Strengthening Families, nobody was interviewed as part of that piece of work. We did have feedback forms from those stayed on for a planned final meeting but that was a minority of people that participated in that programme and where there were interviews, (Inaudible 22.42) were involved in the selection of interviewees so they weren't representative samples.

But nonetheless, some very positive feedback from family whānau and professionals as well. Professionals in these areas all seem to appreciate these particular services.

In this round we also got a lot of documented stories, and it's nice to see what people appreciated. How family whānau liked to be engaged with, what kinds of issues were being addressed, that kind of detail tends not to come through historically, so that was particularly good to see. There was limited quantitative evidence across these eight reports because most of them were either qualitative or mixed with a qualitative bias perhaps, so it will be good to see the Family Start Impact Evaluation that comes through soon.

There are, of course, the quantitative stuff come through from MSD 2016, 2017, 2018, so we had three quasi-experimental design studies, two on Social Workers in Schools and one on Family Start and some encouraging, positive material coming through from that, some statistically significant findings, one particularly encouraging result was in relation to sudden infant death, so it would be useful to see whether that's echoed in the next one.
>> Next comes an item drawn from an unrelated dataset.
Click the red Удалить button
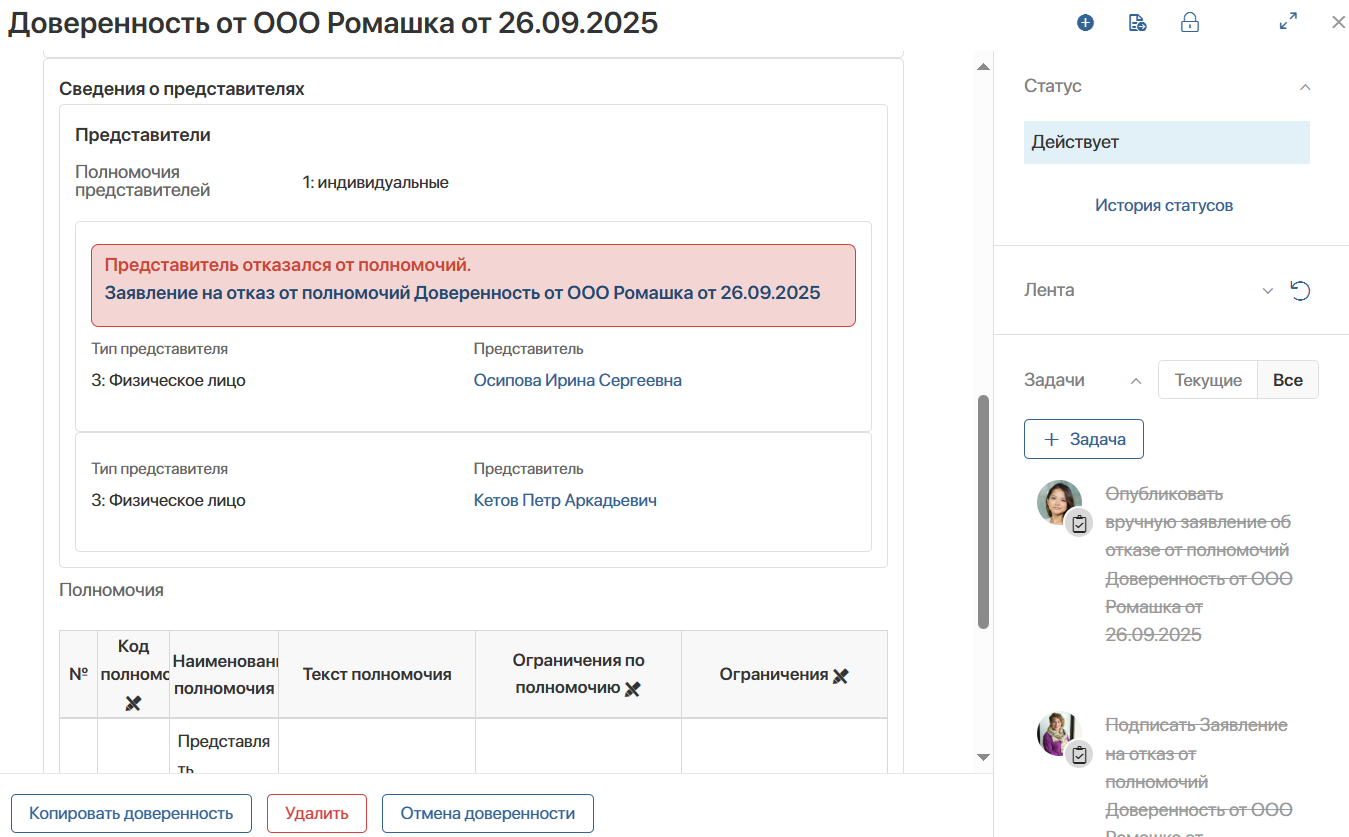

I think that's quite early days in terms of the use of the IDI and it was quite exploratory, I thought, but it would be useful to look at some of that material in the light of what's coming through just now.
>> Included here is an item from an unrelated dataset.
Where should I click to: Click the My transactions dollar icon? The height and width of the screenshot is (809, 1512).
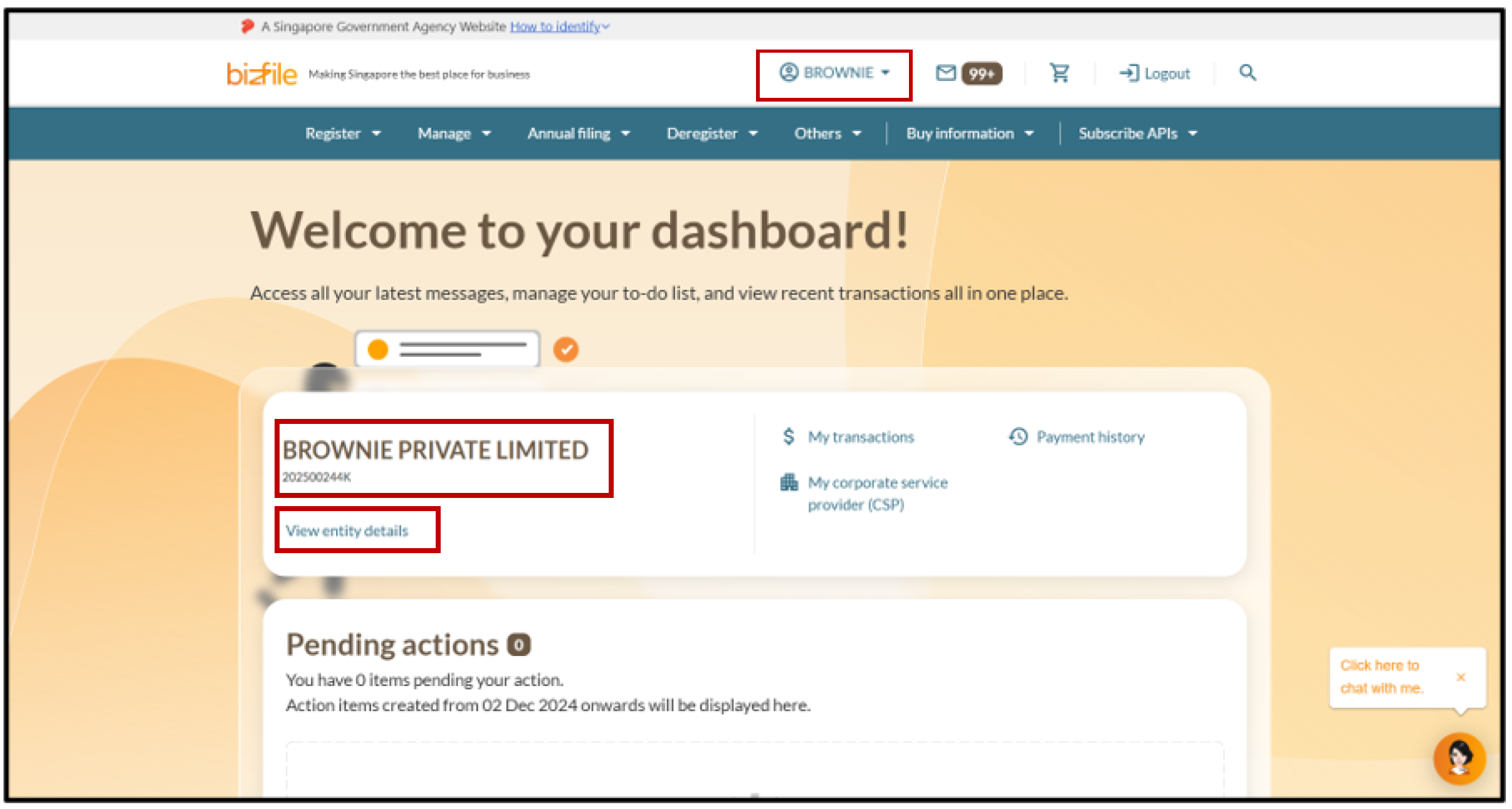[x=789, y=436]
Okay, some broad implications. There's firm foundations. I mean, these programmes are welcome by family whānau, welcome by professionals, we have staff within this building and in NGOs across the country, Partnering for Outcomes advisors with up to 20 years' experience of developing and delivering early intervention. My caveat is, it looks easy, but it ain't. It's very tricky to recalibrate all of these elements so that they work harmoniously together and I think if we look back, we can see historically where it has worked and where it hasn't worked and how learning has had to be continuously applied in a fast moving environment, particularly around whānau ora.
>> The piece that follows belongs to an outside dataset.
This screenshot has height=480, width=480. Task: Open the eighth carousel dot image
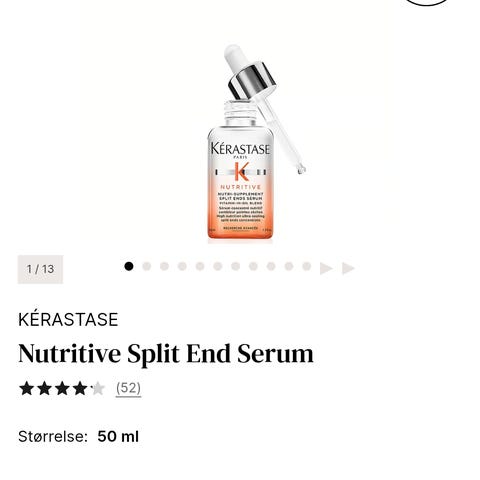coord(253,266)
Secondly, I say there's a common issue around collaborate or compete. There's quite a lot of competition in the current framework. I think there's also some implications around how we actually roll out national programmes, Strengthening Families I think took five minutes, Social Workers in Schools and Family Start, they're nigh on 15 years to get that whole programme rolled out onto a national basis and Children's Teams, before the decision to transition away from that model, you know, the projections of when that will be fully in place were quite long term and I think that just makes it very difficult for everybody that these things are moving at such different paces.

Certainly for me, one of the messages is that we need to find ways of speeding up this process and having effective programmes in place all at one time across the country, piloting what needs to be piloting but find ways to learn much quicker than perhaps we've done in the past.

And I think the last implication was it does highlight that the provision in many areas feels quite limited and whilst the likes of Family Start have done a lot of work in terms of connecting that service with the universal services, I'm not sure that's being done as much in the other programmes.

So, thank you for listening. Thank you.